[Dataset records]
-- Opening Marker --

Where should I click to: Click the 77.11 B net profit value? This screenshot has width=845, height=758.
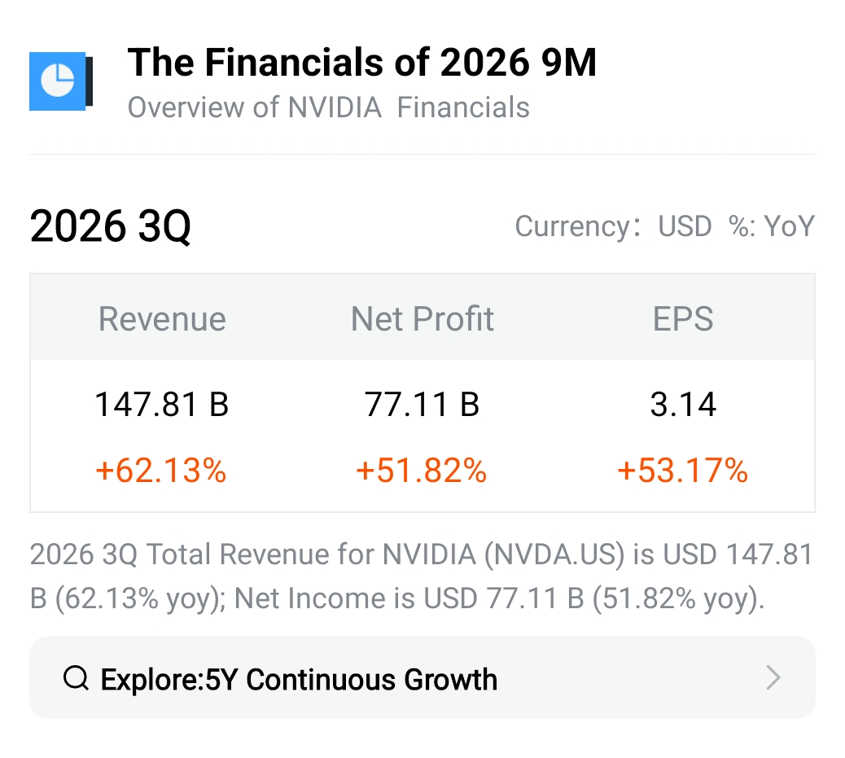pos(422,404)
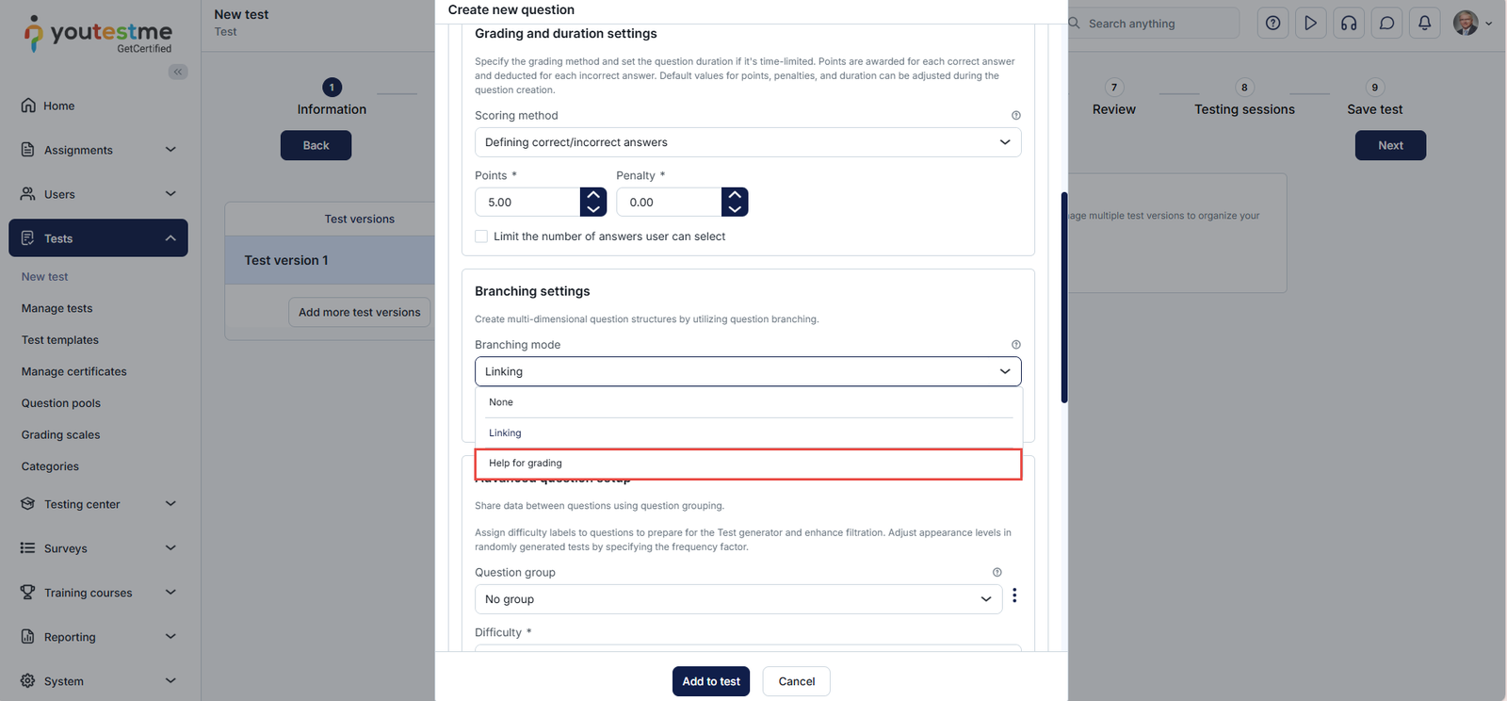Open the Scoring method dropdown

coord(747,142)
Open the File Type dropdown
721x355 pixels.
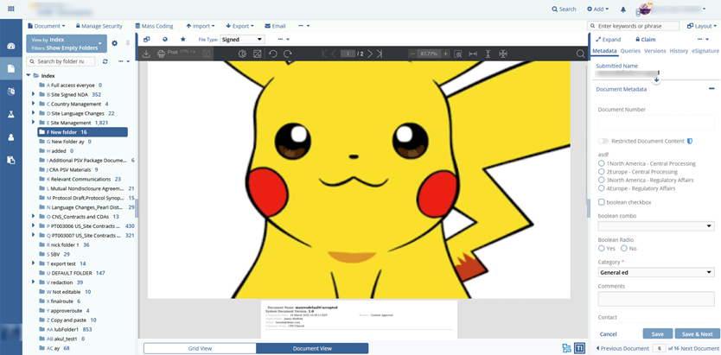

-- Closing Marker --

**Activity:** Please print the records above word for word, leaving every image out.

**Written solution:**
Where should I click to: Click the 77.11 B net profit value? This screenshot has width=845, height=758.
pos(422,404)
Open the Scoring method dropdown

coord(747,142)
Open the File Type dropdown
721x355 pixels.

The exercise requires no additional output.